One of the key factors of any commoditised marketplace is that good value will sell faster. This has been grasped with both hands by the consumer, sometimes to the detriment of insurers, says Keith Hector, commercial distribution director at Axa Insurance. "Insurers must concentrate on their pricing models, which need to be far more dynamic than ever before and capitalise on the hour-by-hour, minute-by-minute nature of aggregation.
"Products are available from an insurer that may have a relationship with 10 brokers, each of which has a panel that is then put through an aggregator. What is effectively one product can often turn out in five or six different forms through as many different aggregator panels. The insurer may have deals with the broker for special rates, some of them may be charging net, some may charge a little commission and this will affect the price. Therefore, that insurer has a challenge to provide pricing models that are sophisticated enough and they need to know when to play the best price. It's been well-documented that most insurers are losing money on private motor where the majority of business is being sourced through aggregators."
This topic quickly sparks the interest of individuals wearing an IT hat. Julian James, managing director of business development at systems provider Duck Creek, also marks the pitfalls. "One of our clients receives in excess of 10 000 quotes per day and must respond to market and pricing position, sometimes on an hourly basis. To carry out a rate change or a rule change and promote it into an insurer's production system in that type of timeframe is a real challenge — there are still many examples of this process taking 40 working days before it hits a policy administration system. In the aggregator world, that will not work — it's more dynamic, more aggressive and insurers have to be agile and react quickly."

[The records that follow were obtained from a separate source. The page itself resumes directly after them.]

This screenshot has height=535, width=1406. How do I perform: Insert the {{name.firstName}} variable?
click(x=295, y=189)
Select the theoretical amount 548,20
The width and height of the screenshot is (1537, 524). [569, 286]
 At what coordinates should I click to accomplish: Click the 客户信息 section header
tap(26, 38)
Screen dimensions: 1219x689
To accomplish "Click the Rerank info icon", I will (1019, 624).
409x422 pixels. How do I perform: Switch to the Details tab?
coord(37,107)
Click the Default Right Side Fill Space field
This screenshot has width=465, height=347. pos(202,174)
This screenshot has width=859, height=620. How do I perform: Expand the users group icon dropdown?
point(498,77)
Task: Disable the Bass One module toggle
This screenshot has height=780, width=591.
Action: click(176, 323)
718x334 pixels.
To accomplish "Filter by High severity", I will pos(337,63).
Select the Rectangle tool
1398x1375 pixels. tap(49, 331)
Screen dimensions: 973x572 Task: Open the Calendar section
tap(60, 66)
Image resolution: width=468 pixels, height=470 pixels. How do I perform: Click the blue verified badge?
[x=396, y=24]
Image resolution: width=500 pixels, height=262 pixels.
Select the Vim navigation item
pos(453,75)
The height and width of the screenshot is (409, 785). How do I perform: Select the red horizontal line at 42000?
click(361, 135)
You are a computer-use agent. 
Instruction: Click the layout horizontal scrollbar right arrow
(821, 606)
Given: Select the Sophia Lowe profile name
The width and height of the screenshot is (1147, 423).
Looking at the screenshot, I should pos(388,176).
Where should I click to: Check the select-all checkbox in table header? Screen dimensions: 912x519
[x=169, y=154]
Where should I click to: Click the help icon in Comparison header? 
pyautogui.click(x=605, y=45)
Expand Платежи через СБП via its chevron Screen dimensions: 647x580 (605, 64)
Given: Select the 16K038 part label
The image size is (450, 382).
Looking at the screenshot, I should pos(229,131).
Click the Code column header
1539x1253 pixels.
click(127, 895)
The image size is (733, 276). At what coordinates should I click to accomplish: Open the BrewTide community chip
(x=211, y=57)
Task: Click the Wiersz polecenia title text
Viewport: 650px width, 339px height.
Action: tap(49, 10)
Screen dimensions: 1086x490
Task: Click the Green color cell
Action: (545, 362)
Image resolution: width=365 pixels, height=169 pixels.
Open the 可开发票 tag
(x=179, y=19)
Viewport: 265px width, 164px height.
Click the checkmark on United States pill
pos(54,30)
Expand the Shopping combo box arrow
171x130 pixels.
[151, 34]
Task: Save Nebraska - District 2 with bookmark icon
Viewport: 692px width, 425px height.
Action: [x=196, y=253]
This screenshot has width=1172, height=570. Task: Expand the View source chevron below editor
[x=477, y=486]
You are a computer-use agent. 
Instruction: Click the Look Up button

Mr Vincent concurs. "Real-time pricing is the only means of working in aggregation. You can get 150 000-plus quote opportunities in motor and there was no business model prior to aggregation that could produce anything like that volume. Aggregation will find loopholes and shortcomings in underwriting and, if you are underpriced, you are going to sell a shedload before you can even think about plugging the gap."
Depending on who you talk to, commercial lines are becoming more commoditised and at the same time standardised. The wish of distributors is for greater standardisation so that comparison becomes easier still and collaborations like Imarket have pointed the industry down this path. However, internet consumers are a discerning bunch and find being led towards an inappropriate site following a specific search request very frustrating. The aggregators themselves will not invest heavily in advertising until they perceive a margin can promptly return that spend. A quick equation should do the trick; if a market leader like Compare the Market manages 100% convervsion from its expected visitors in 2010 with a £50 CPA charge on every policy, gross revenue could hit £25m. How much investment in advertising and infrastructure will be needed to hit this target is the greatest secret of them all.